» Given problem
In the piece about preserving a grandmother's memory, which two dishes had stuck in her mind?

» Source

How to continue an ended relationship

A couple of years before my grandmother passed away, she moved into a one-room apartment in an elderly care home. The room was small and contained a modest kitchenette, her bed, some chairs, a TV, and a small table. Her eyesight had become really bad over the past years, and her memory was fading. Her fading was an ongoing loss of her as a person, like colour that fades in sunlight. It was a slow process but after a while, it was both visible and substantial. Because of this, I felt an urgent need to preserve her or the essence of her. She was still here, but she had started to change. I used to bike to her home and photograph her and her things, and record our conversations as an attempt to do just this. The conversations were rarely about something particular, but recurring during each conversation was her asking me: Tell me something fun! I would usually tell her about the food I had recently eaten as she loved food, especially Pommes Frites and saltimbocca. Two dishes that for some reason had stuck in her mind.

 

After she passed away I was left with these attempts of preservation. These were my recorded conversations and photographs but also some of her belongings such as letters, and a stack with rather anonymous photographs and albums. It became painfully apparent that these were not enough. My attempts to preserve her and our relationship had failed. Listening to the conversations and looking at the pictures afterward I felt that it rather was a documentation of a now-ended relationship. I could hear her voice in the recordings, and I could see different versions of her in my new and her old photographs, but I could not always see her before me as I experienced her when she was alive. In the photographs, I could see her in different states in her life. The child, the teenager, and the adult that I did not know, but also the middle-aged and old version that I did know. Our relationship naturally changed over time as I grew and she became older, but when she started to lose her eyesight and memory the relationship took new forms. I was aware that she did not really know what I looked like and had not known that for years. The touch especially began to play a more significant role in our communication as she often recognised me when I was really close or touching her. Holding and sometimes pressing the hands while talking was a way to communicate and connect. When looking through hers and my photographs, I rested my eyes on the hands depicted, and I could evoke a clear recollection of how her hands felt. Dry, soft, crooked, and frail.

» Data segment
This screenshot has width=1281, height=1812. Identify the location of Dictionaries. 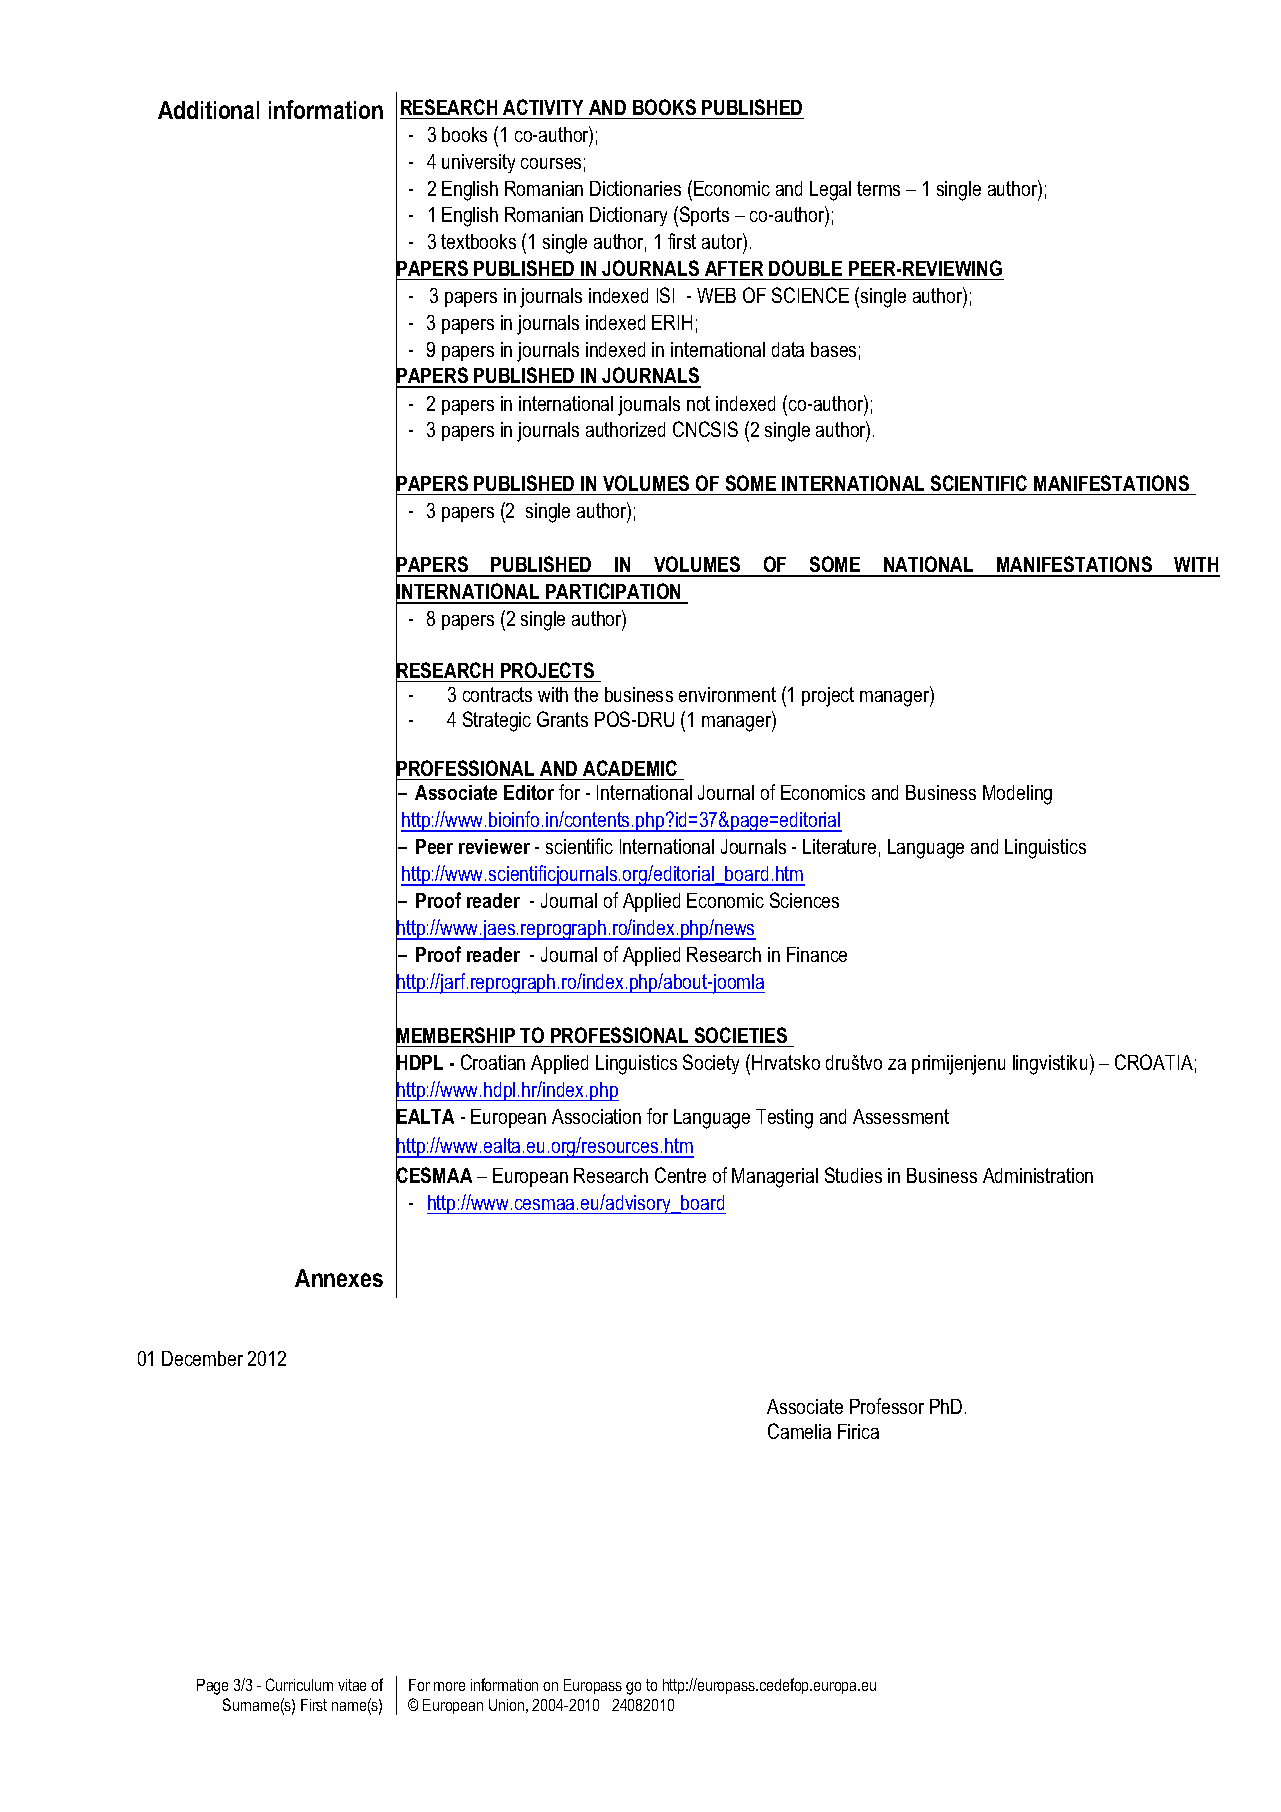
(635, 188).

» Response to this task
Pommes Frites and saltimbocca.